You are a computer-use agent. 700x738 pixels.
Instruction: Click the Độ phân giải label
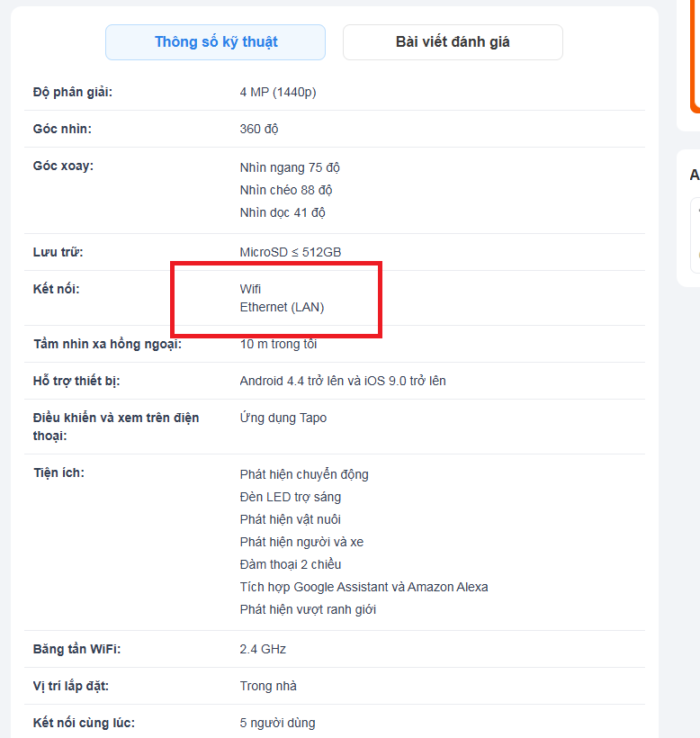tap(73, 92)
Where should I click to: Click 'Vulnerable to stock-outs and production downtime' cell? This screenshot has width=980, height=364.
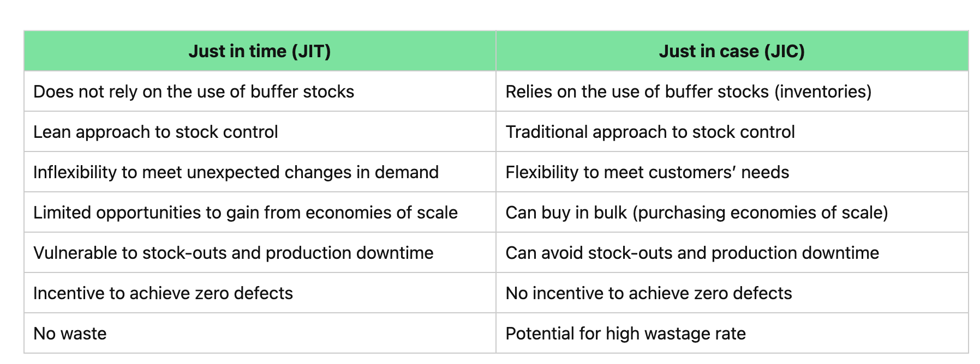234,253
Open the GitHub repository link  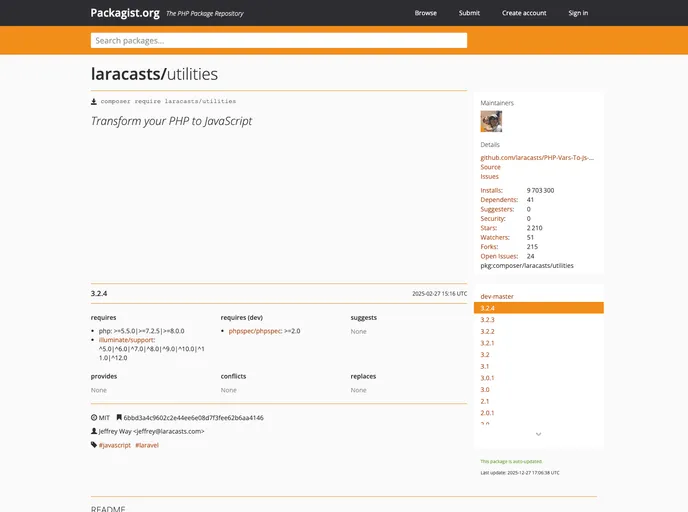coord(536,157)
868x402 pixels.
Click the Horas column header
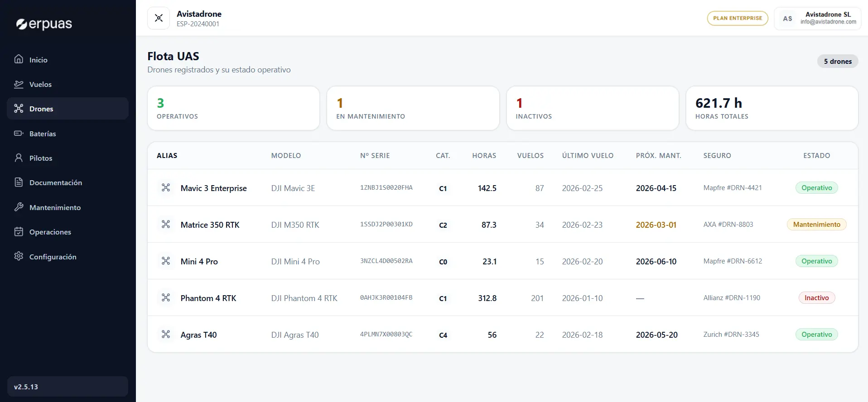[484, 156]
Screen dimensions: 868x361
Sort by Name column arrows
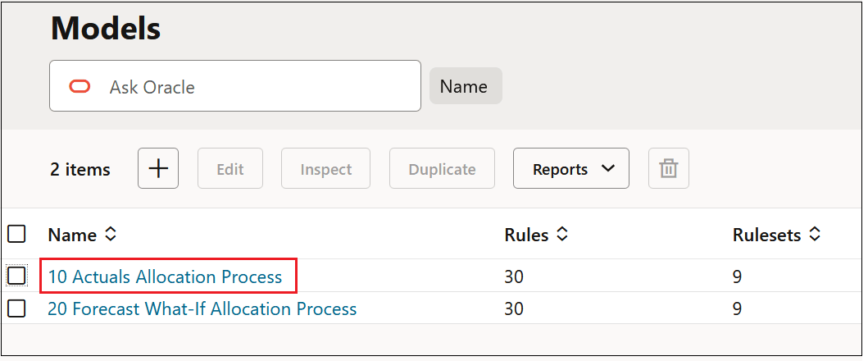pos(111,235)
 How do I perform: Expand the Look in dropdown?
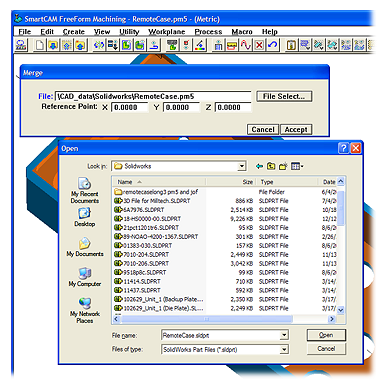(242, 166)
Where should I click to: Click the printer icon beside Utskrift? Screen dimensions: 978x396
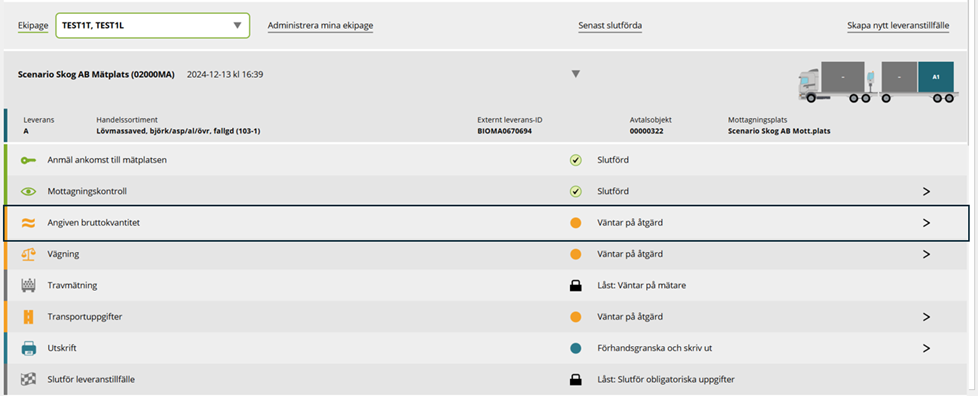[x=28, y=348]
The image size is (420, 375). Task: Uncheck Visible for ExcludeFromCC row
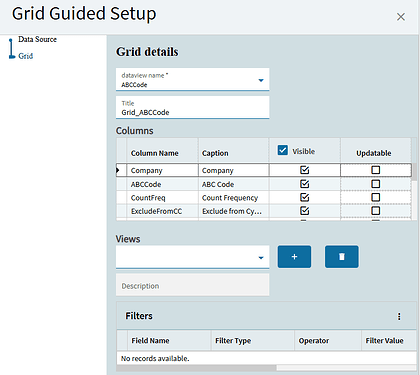(x=305, y=211)
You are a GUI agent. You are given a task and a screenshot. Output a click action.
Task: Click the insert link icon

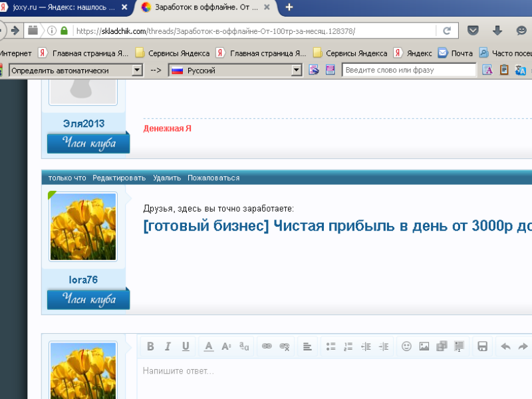pos(267,346)
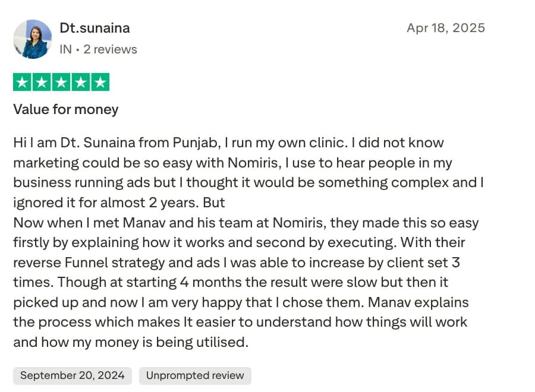
Task: Click the fourth star in the rating
Action: (x=80, y=82)
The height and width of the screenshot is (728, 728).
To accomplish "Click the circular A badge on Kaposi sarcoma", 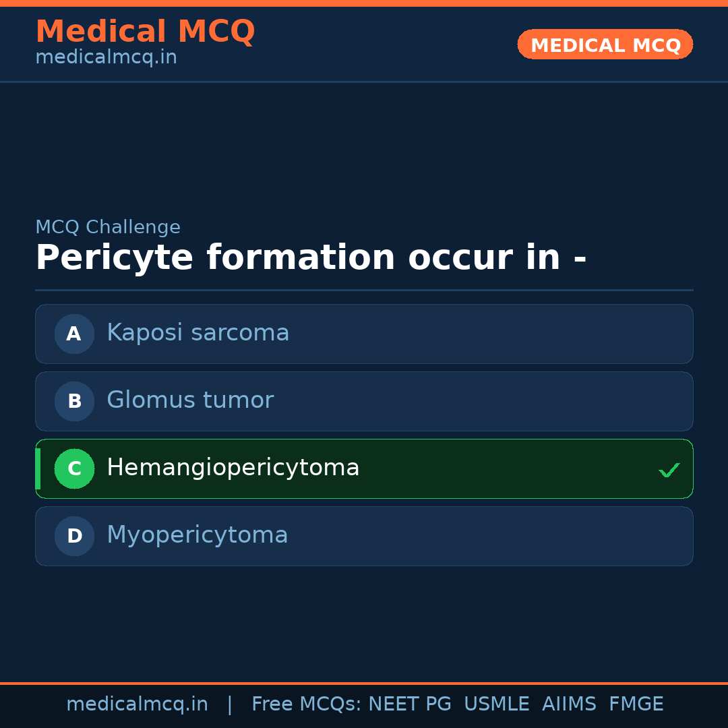I will [74, 334].
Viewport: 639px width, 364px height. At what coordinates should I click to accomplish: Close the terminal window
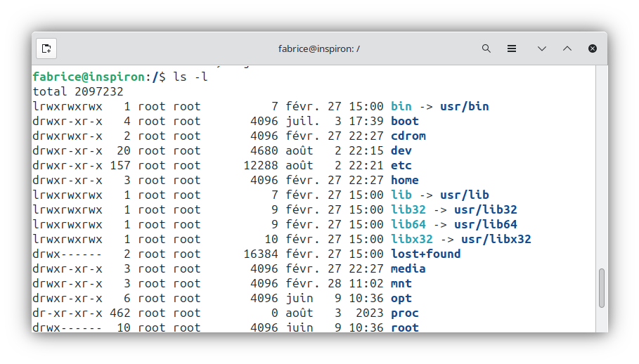[593, 48]

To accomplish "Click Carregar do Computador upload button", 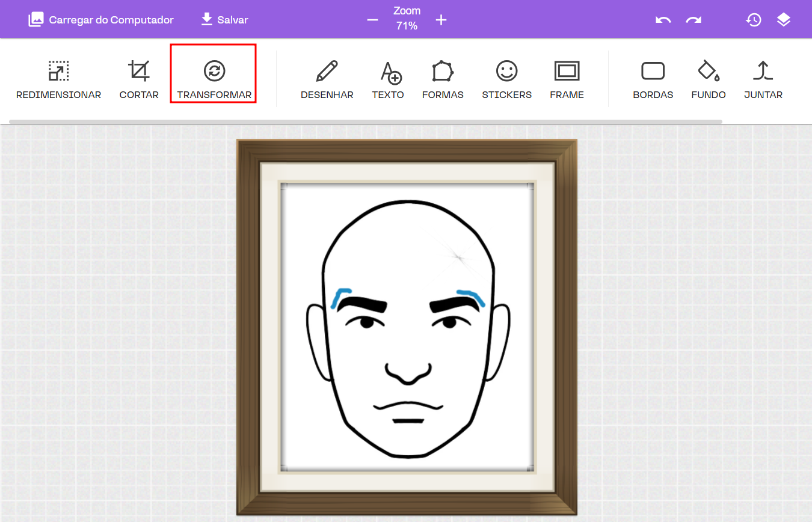I will [101, 20].
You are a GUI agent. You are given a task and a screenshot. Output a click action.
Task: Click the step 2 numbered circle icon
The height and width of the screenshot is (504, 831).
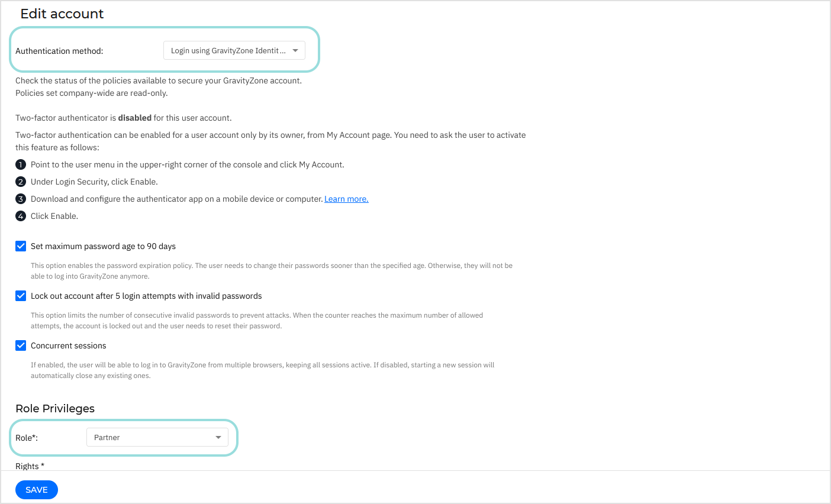click(x=21, y=181)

> What the task asks:
Exactly how many lines of the data include the word "pixels"? Reply with that number only.

> Solution:
2